Mishima erwartete wenig Lohnendes von der Zukunft. In einem Artikel von 1962 schrieb er: »In der Bronzezeit betrug die durchschnittliche Lebenserwartung der Menschen achtzehn Jahre; zur Römerzeit waren es zweiundzwanzig. Damals muß der Himmel voll gewesen sein mit schönen, jungen Menschen. In letzter Zeit muß es dort oben erbärmlich aussehen.« Auch in seinen Romanen griff er mehrmals den Gedanken auf, Selbstmord zu begehen, solange der Körper noch schön und muskulös ist.

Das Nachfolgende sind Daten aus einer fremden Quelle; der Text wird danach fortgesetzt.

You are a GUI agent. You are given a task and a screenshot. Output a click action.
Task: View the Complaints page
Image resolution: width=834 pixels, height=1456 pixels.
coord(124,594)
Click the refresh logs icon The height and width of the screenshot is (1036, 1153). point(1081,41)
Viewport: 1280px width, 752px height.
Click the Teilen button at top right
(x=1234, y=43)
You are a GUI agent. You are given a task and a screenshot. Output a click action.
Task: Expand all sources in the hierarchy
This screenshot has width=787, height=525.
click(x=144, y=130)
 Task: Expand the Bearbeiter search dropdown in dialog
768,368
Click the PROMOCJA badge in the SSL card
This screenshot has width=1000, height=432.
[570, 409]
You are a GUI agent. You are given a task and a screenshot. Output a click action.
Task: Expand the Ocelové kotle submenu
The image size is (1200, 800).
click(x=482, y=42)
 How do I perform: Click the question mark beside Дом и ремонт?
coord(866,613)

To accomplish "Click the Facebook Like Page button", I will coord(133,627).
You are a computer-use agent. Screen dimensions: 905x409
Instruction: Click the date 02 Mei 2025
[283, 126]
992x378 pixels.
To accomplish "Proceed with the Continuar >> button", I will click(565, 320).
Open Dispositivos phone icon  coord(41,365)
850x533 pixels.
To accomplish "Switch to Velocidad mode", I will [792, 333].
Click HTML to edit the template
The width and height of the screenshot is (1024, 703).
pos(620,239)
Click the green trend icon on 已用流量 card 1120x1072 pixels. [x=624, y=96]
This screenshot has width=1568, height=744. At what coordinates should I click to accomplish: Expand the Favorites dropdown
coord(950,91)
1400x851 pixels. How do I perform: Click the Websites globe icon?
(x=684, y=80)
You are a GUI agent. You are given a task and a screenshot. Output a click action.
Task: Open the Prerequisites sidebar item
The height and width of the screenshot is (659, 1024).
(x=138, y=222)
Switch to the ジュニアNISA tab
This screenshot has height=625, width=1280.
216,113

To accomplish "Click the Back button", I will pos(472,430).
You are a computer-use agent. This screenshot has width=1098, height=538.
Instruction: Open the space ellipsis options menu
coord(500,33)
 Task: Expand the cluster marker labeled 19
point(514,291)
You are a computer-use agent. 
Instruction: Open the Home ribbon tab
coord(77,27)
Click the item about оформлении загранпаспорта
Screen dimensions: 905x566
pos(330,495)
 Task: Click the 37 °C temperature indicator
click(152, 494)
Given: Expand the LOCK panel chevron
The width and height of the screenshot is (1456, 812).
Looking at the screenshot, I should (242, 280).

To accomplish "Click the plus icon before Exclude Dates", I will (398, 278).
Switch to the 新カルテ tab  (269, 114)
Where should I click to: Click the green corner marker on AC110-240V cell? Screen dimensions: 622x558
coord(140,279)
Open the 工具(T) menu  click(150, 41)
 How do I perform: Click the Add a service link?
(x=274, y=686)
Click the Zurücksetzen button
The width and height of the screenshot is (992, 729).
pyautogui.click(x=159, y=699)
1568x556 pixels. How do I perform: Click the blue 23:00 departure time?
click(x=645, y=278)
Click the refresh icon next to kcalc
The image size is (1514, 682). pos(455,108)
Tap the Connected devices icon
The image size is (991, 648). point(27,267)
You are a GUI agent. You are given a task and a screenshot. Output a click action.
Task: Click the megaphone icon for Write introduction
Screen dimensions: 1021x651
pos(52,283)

Mishima selbst befand sich 1970 mit seinen 45 Jahren körperlich in bester Verfassung. Die kommenden Jahre würden jedoch unweigerlich ein Abnehmen seiner physischen Kräfte bedeuten.

Literarisch war er auf dem Höhepunkt seines Schaffens. Mit Die Todesmale des Engels – das Manuskript hierzu korrigierte er noch am Vorabend seines Todes und adressierte es an seinen Verleger – beendete er sein monumentales, vierbändiges Epos Das Meer der Fruchtbarkeit, an dem er die letzten sechs Jahre gearbeitet hatte. Zudem entfremdete er sich zunehmend von einer Gesellschaft, die für Begriffe wie Ehre und Tradition immer weniger empfänglich war. Alles Kommende hätte dem Gesamtkunstwerk Yukio Mishima an Glorie genommen. Das Todesfanal aber vollendete es auf eine morbide Weise.